Reports from Corfu indicate that the popular Greek island has been undergoing a waste crisis for several months.
Numerous British visitors to the holiday favourite have watched with alarm as mounds of rubbish piled up in holiday resorts and the interior.
The crisis has its roots in a legal dispute over a landfill site outside the small village of Temploni in the middle of the island. Temploni residents had blocked access to refuse trucks when the village’s landfill site reached full capacity.
A new site was found near Lefkimmi, but residents there blocked access.
Last week riot police were deployed to allow refuse trucks through, and according to the state broadcaster, ERT TV, they resorted to deploying stun grenades to clear a path.
As a result of the stalemate, rubbish has been steadily accumulating.

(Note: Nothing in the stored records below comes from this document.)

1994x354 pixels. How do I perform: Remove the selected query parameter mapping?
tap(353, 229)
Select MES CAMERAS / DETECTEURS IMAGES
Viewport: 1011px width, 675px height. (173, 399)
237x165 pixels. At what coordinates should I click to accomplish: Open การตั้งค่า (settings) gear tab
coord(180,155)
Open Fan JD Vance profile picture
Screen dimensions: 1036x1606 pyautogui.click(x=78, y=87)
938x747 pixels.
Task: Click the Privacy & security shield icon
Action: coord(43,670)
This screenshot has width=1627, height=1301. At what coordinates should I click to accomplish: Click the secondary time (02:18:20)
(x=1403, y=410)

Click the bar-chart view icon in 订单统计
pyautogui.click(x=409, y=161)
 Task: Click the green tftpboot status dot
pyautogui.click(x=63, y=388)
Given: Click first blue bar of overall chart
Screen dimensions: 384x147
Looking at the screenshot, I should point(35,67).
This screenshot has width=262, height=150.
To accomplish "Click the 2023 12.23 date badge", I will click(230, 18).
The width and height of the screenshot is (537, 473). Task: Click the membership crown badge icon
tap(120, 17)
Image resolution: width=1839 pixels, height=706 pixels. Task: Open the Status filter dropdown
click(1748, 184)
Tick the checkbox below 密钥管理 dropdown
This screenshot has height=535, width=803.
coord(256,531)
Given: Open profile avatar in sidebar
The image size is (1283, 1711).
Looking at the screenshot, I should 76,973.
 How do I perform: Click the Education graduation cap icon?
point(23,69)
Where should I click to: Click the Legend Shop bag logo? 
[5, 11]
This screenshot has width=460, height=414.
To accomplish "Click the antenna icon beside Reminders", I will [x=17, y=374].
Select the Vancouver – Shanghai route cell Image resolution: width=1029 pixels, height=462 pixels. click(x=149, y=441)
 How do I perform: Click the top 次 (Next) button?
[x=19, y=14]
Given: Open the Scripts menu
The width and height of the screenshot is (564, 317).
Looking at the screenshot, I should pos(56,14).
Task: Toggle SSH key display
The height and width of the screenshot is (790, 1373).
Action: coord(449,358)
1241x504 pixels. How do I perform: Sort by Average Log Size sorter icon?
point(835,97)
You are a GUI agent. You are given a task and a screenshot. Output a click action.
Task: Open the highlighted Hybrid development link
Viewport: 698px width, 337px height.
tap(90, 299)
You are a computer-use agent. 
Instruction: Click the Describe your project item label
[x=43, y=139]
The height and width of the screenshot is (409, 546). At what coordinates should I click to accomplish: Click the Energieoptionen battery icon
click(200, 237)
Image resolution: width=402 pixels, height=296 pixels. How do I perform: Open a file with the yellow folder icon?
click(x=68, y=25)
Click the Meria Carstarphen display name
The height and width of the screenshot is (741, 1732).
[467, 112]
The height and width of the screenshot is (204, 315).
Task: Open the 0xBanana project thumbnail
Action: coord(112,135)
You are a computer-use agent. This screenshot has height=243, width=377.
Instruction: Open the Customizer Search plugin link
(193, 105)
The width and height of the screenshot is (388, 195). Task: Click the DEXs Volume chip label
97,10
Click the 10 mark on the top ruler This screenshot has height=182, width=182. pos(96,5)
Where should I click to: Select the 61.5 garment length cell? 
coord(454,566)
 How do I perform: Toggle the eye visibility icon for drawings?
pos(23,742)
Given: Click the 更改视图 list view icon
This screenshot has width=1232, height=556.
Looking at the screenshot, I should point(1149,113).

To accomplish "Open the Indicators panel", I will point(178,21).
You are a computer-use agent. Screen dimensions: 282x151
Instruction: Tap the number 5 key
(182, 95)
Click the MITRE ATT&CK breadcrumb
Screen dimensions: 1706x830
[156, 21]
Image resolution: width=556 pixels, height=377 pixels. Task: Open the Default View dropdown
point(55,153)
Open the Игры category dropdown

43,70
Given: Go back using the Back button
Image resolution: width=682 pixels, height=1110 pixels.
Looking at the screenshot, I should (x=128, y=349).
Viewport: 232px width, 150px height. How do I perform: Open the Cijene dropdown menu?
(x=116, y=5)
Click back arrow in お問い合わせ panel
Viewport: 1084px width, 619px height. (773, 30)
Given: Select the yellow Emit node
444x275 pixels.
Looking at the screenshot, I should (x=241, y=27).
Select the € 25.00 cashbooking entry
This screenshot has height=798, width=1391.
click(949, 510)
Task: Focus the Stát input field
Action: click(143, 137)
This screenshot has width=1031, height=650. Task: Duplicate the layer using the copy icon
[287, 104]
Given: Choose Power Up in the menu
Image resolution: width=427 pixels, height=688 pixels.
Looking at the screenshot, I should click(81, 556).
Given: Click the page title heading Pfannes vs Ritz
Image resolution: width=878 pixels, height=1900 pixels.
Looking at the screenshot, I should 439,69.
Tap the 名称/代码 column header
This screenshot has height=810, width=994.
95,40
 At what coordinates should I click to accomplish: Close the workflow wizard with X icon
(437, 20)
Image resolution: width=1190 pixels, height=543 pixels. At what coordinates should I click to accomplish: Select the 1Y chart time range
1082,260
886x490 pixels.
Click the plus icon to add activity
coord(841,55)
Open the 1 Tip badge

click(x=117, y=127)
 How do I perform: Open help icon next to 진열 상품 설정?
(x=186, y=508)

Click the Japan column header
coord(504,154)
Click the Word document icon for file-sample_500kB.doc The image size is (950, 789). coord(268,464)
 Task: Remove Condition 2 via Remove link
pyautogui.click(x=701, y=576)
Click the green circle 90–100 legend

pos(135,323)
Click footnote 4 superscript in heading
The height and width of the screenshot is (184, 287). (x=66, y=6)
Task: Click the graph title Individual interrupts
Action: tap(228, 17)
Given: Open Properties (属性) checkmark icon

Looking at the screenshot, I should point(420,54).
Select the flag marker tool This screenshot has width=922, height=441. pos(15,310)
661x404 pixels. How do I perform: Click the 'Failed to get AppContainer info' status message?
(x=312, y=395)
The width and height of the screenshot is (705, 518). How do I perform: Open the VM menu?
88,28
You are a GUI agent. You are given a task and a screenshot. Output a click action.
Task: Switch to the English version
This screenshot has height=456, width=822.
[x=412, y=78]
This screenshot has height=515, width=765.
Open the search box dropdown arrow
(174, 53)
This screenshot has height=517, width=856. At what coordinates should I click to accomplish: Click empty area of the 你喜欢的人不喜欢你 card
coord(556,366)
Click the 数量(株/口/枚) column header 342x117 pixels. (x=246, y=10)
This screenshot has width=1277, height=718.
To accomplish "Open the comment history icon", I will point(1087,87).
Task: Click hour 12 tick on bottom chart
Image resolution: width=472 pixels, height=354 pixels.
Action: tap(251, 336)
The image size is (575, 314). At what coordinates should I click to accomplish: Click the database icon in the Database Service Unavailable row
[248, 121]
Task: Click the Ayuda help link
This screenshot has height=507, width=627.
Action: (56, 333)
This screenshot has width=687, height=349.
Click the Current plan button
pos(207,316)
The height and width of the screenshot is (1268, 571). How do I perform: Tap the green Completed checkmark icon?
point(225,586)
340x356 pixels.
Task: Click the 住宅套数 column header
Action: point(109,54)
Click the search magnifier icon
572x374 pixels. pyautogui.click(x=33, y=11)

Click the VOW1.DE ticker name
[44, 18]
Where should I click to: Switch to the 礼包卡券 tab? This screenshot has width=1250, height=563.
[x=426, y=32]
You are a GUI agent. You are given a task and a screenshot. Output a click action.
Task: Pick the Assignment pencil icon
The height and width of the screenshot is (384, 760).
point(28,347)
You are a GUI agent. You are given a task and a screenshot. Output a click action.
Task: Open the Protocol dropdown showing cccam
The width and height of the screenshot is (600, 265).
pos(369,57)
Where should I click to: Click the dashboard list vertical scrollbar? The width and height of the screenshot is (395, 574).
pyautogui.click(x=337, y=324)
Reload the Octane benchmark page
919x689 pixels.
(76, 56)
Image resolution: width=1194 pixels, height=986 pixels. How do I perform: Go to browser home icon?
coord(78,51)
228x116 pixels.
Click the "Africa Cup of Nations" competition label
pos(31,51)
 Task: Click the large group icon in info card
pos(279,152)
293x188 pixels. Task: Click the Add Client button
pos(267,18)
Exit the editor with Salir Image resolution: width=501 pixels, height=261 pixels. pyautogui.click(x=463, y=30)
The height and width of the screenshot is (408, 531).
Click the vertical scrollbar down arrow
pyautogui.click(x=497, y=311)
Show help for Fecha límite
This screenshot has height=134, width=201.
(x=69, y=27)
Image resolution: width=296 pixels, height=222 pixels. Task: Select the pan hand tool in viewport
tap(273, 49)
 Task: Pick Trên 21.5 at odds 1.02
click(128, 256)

The town of Sidari, a tourist favourite, has had waste on roadsides waiting for collection for two months.
At one stage the Minister for the Interior, Panos Skourletis, told the Greek parliament the rubbish “undermined not only the image of the island but of the whole of Greece”.
One British visitor to Corfu, Barry Pollard, told The Independent: ‘’The stink was in a 10-metre radius of the bins.”
In 2015, the European Commission referred Greece to the EU Court of Justice over poor waste management.
At the time, the Commission’s concerns related to the Temploni landfill which had been operating in breach of EU waste and landfill legislation.
July and August are the peak months for tourism to Corfu, and the problem appears to have been solved – for this summer at least – just in time.